# Dataset records
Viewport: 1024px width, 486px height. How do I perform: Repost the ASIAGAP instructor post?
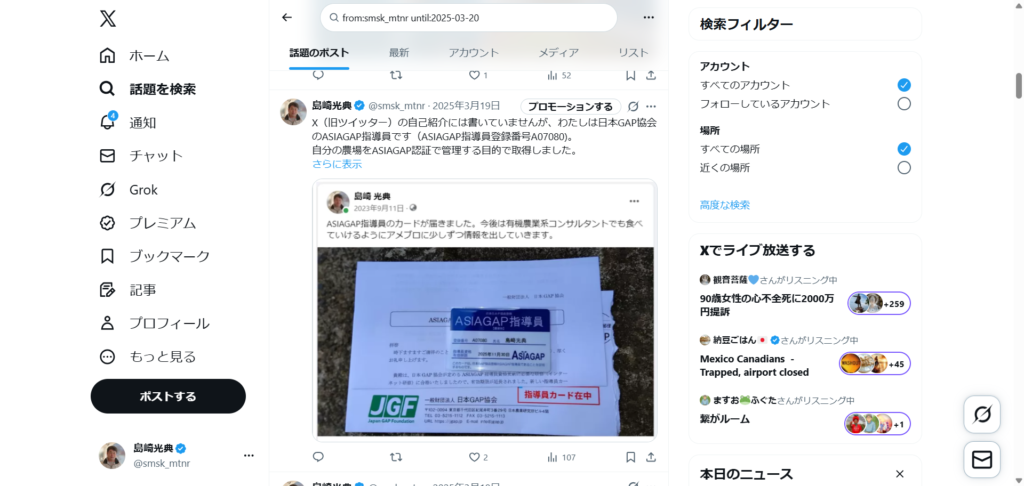pyautogui.click(x=396, y=457)
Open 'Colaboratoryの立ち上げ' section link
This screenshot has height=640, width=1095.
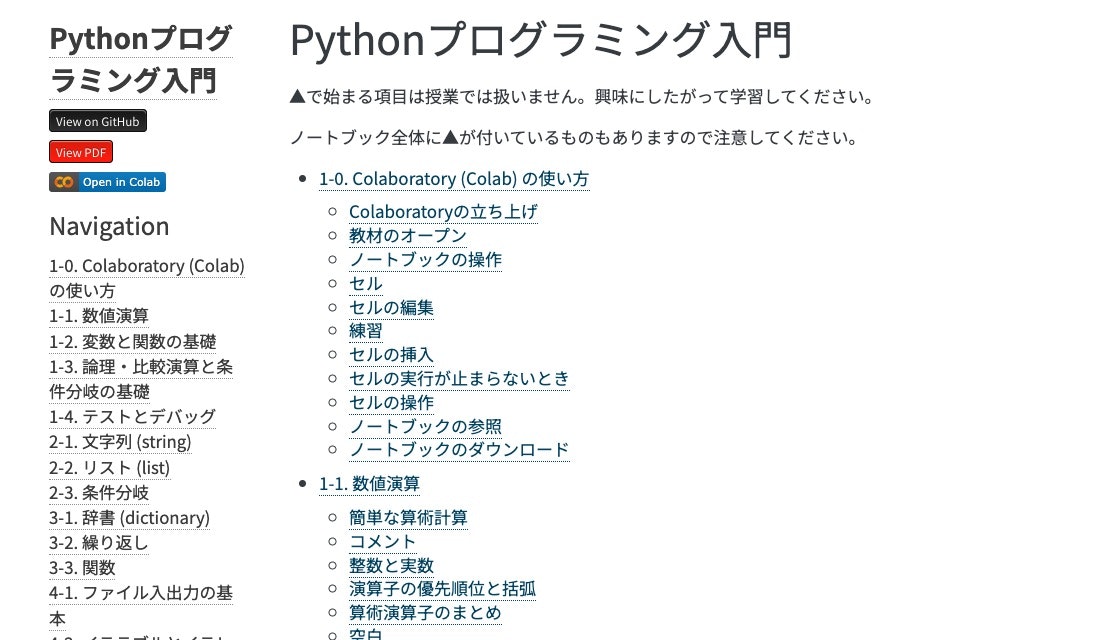(443, 211)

# Short task
Report each line of the records above that contains the string "height". Case counts.

# Output for this exercise
Viewport: 1024px width, 486px height. How do I perform: Repost the ASIAGAP instructor post?
This screenshot has height=640, width=1095.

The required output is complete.